STEP #2: Enjoy doughnuts, cookies, pastries, and chocolate that are made with whole-food ingredients. Make sure they are oil-free too (and nothing deep fried), that have lots of fiber-rich ingredients. There is no need to sacrifice the enjoyment of natural sweetness and comfort foods, when we ensure ingredients that are just as sweet and delicious but do not cause the detrimental effects of refined, processed foods. Naturally sweet spices like cinnamon and anise can add extra delicious sweetness to dishes.
STEP #3: Replace all sugary drinks with water, mineral or carbonated water, or cold or hot herbal teas – Licorice root, cinnamon, lemon grass, whole-leaf stevia, rooibos, mint, chamomile, etc. Drink enough water, 6-8 glasses a day! Water keeps our cells working at their optimum, allowing detoxification pathways to aid repair, and rebalance organ function.
BONUS STEP! Get rid of all the “artificial” sweeteners. Artificial sweeteners set you up for more cravings in the same way, and possibly in an even more powerful way, than refined sugars.
Cravings will become a non-issue. They will become the natural signals that tell you you are hungry and need food. Food will lose it’s power over you when you take control over your choices and set whole-food parameters that nourish your body in a delicious, balanced way. You will lose the excess weight, control your blood sugar, reduce your risk for disease in general. Your moods will even out and you’ll feel and be more stable, with vibrant energy and glowing…with food!!
If the holidays found you in another slump of sadness and regret over your food and health, despair no longer! You can enroll in one of Victoria’s Whole-food Nutrition Kitchen eCourses, or get private 1:1 support, and get useful resources here.
~ Spend 10 minutes-a-day to overcome sugar addiction once and for all!

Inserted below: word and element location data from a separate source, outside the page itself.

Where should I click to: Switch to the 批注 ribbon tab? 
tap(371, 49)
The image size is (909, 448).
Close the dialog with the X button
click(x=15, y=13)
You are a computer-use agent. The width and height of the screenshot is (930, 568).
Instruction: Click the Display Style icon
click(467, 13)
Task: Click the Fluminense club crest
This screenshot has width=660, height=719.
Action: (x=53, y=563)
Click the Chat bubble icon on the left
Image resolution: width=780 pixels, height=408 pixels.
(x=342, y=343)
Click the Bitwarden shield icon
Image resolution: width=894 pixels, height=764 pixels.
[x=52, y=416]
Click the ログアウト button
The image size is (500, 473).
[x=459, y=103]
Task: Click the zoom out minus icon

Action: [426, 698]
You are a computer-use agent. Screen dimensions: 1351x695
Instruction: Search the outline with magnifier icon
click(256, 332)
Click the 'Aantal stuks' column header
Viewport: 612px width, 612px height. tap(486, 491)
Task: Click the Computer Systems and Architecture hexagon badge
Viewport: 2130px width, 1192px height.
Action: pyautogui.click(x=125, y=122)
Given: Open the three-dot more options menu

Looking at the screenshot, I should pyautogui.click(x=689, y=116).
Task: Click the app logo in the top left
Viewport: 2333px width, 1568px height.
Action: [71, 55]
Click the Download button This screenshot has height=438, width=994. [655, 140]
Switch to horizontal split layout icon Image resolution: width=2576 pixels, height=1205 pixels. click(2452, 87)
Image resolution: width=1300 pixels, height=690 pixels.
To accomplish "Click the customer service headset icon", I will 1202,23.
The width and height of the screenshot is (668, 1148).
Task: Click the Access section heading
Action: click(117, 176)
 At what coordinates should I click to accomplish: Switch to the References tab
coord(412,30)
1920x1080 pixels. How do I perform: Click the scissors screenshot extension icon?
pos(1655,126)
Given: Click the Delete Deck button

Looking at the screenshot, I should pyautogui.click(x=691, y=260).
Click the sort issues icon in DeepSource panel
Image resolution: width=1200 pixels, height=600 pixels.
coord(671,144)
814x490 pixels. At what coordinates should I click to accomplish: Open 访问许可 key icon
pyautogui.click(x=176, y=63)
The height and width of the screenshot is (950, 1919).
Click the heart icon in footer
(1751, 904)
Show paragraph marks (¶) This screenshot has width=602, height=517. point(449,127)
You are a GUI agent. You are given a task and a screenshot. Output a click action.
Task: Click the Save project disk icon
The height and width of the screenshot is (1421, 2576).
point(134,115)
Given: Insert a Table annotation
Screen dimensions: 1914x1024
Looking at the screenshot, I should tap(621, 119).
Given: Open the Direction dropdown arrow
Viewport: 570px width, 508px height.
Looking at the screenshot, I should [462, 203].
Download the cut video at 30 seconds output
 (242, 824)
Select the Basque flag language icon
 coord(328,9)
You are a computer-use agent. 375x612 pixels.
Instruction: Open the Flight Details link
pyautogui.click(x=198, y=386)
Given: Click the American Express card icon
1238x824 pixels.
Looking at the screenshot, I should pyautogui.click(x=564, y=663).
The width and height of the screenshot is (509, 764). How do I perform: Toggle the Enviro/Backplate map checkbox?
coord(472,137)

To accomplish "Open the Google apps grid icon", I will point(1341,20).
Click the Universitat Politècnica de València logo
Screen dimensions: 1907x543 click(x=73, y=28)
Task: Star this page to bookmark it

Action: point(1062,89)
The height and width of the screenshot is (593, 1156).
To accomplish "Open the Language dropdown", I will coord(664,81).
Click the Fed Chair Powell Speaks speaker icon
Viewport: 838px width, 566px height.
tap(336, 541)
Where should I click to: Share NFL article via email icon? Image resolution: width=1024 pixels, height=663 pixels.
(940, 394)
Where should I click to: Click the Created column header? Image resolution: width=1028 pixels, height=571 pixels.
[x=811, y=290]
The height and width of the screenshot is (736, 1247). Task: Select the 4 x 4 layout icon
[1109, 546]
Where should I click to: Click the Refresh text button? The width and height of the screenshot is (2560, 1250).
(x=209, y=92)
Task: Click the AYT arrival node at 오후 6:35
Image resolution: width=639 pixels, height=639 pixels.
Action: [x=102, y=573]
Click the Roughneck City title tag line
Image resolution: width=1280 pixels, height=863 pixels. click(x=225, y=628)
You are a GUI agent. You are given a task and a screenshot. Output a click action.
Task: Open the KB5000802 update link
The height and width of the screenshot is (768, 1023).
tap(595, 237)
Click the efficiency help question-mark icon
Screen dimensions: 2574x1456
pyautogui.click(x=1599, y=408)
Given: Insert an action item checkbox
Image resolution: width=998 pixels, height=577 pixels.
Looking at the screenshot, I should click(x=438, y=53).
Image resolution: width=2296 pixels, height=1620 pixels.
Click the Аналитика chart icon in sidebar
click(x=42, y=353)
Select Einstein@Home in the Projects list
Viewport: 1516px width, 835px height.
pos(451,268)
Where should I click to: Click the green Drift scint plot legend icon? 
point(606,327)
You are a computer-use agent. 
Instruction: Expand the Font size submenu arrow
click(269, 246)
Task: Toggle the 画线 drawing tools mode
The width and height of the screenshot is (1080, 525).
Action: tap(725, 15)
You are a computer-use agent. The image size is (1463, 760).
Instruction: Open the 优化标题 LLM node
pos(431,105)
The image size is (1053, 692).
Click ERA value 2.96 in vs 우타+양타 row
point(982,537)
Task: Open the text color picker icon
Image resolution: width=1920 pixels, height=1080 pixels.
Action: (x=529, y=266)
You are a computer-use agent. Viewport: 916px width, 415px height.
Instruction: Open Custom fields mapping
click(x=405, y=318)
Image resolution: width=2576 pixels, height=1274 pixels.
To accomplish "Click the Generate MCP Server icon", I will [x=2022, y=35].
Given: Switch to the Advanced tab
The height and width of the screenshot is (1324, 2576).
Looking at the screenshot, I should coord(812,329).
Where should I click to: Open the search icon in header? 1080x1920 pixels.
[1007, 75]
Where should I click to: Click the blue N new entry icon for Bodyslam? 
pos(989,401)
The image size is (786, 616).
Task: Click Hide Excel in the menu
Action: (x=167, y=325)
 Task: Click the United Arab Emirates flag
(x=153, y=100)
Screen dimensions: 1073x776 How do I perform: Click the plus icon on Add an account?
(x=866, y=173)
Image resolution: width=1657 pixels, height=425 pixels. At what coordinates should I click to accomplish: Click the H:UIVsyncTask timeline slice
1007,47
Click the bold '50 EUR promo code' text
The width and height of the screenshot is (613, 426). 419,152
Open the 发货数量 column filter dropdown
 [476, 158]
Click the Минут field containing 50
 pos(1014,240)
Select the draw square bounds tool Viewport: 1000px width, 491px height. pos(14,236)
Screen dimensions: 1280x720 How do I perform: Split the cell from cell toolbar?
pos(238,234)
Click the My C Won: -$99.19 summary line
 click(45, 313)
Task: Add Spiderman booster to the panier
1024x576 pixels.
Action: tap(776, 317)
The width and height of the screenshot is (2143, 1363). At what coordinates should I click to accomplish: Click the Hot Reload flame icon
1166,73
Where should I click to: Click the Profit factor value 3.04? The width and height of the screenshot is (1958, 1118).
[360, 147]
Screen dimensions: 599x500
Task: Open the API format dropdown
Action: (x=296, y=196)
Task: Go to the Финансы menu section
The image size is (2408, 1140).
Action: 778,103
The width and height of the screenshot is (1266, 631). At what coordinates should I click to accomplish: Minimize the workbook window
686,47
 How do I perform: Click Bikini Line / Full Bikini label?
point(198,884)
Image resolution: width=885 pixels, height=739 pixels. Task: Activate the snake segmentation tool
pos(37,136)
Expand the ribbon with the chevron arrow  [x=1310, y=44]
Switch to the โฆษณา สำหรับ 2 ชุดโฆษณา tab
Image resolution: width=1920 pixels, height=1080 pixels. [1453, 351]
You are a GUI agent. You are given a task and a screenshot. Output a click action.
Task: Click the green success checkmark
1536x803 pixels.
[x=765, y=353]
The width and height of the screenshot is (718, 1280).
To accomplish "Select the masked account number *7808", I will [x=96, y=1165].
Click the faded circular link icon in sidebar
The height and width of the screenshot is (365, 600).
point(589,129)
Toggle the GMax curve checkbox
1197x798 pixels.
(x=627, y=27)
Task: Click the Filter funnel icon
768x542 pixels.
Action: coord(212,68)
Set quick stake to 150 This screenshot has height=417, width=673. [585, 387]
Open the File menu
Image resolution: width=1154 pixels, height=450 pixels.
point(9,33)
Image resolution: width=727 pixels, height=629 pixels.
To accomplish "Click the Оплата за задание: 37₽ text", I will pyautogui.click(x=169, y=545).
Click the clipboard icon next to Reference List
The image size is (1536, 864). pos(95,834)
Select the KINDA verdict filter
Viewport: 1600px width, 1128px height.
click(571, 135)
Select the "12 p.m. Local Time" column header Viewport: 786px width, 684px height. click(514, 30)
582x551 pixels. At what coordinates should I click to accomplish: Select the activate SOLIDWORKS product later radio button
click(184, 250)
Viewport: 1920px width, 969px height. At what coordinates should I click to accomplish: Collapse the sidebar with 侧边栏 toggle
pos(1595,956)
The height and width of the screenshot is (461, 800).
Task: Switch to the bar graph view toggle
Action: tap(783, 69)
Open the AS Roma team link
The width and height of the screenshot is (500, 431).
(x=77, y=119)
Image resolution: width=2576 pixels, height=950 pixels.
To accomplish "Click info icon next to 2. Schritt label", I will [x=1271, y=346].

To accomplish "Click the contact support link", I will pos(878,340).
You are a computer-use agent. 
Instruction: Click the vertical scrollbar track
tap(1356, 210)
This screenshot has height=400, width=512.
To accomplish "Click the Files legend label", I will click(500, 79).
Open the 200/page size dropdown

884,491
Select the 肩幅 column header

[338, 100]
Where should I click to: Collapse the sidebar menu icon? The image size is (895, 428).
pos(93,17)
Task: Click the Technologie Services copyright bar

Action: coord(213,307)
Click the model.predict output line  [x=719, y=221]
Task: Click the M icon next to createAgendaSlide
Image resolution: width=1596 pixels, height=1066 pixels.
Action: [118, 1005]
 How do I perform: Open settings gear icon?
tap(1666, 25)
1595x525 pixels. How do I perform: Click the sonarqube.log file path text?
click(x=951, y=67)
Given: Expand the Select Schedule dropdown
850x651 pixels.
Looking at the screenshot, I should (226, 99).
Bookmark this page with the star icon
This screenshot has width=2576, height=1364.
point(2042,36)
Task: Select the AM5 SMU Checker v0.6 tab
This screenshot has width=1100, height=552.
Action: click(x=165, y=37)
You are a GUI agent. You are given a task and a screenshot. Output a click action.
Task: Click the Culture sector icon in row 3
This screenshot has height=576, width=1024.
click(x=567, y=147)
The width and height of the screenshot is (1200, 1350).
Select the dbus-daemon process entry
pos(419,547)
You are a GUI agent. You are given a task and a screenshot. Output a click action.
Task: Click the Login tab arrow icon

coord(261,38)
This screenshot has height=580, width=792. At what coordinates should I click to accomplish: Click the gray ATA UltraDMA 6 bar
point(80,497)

~ Learn to lose excess weight, hunger-free and sustainably!
~ Balance blood glucose so you can avoid unnecessary medications and hospital bills!
Dear Victoria, you are such a mine of good advice and I am grateful you have included “white poison” into you field of vision. Margaret has persuaded me to minimize the stuff and showed me the link between it and dementia/Alzeimers. Not that I was a junky, but I did eat too much of it. We now use stevia and laconda (spelling?) almost exclusively and we have cut way down on all sugary stuff. Margaret and I disagree of fruit which she says are highly concentrated with fructose and way beyond the origical fruits (apples, bananas, lineapple, etc).
Next Raw Food potluck someone is coming from Shaw TV. Perhaps you might like to attend and bestow some of your excellent advice on their viewers? I think it s the 2nd Saturday of February at the Mormon center on Bonnie Doon traffic circle.
Thank you dear David for your comments! Yes, the link between brain health and sugar is an interesting one. It seems from what I understand of the research, that too much fructose can lead to disease, but especially if it is in the form of refined sugars. Natural fructose from fruit, as you know, comes along in natures package with fibers, minerals, vitamins, and phytochemicals that help the body to process it…however, like every nutrient and every food, it’s about balance, so yes, we can ever over-consume too much fruit. I don’t think we yet have clear answers about exactly how much the ideal intake is.
I’m not likely to make it to the Potluck unfortunately, however Shaw TV has contacted me about an interview. All the best David!